So when we invest the $1000 in both BTC and YFI in august 1st, we will have 725.6 + 434.55 = $1160.15 and that is a profit on our side.

From the analysis above, we can see that BTC performed better than YFI. A loss of about 13% is not that great, we can still hold the position and I am sure there is going to be some profit in the future.


In your personal opinion, what are the risks of Yield Farming? Give reasons for your answer.


Here are some risks that may be associated with Yield farming

• Some yield farming platforms may be Ponzi schemes. There is always a fake version of everything. There are developers who may create fake yield farming platforms with the intention of deceiving investors who will then lose their funds.

To prevent this there should be proper research done on a platform before investing in it

• There are a lot of yield farming platforms in the system right now. Technically, a large number of investors present on the platform tells it is very popular, which may help in trusting that both the returns and the investment itself are guaranteed.

• As stated earlier, a change in the price of the asset locked may change in the negative direction due to its high volatility and will cause the block ratio to reduce further than what was borrowed. If this happens, part of the deposited tokens will be liquidated to take care of the gap.

• I have already explained the impermanent loss risk at the beginning of the presentation, this is there is a decrement in the market value of a token after it has been locked and makes the investor lose funds. Also, when there is an increment in the market value of the token, the investor makes great rewards. The loss is not realized when the coin is locked, the loss is only shown when the coins are withdrawn.

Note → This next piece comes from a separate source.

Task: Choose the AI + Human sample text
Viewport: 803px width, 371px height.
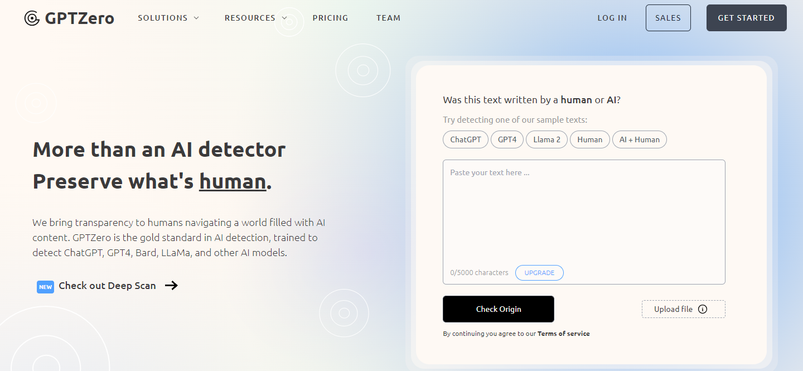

• smart contracts operating on the platform may become faulty and cause loss of assets. Criminals may find loopholes in the faulty smart contracts and use that as an opportunity to steal funds


Conclusion


Yield farming is one of the many investment opportunities in the DeFi world and the crypto world at large. It enables investors to earn passive income on their assets to improve their lives.

Since yield farming was introduced, it has gained recognition from a lot and that has made sure of its growth. The accessibility of yield farming has been improved due to the good number of Dapps in the DeFi ecosystem that gives the opportunity to users to engage in yield farming.

I have explained the difference between staking and yield farming earlier to make readers bear in mind that they are not the same though they may be similar. It is the choice of the investor to choose between the two that fit their preferences.

In addition, I will say that users should research the TVL, market cap to TVL and APY before they choose to invest in a token. This information is vital in determining the credibility and knowing whether the token is overvalued or undervalued.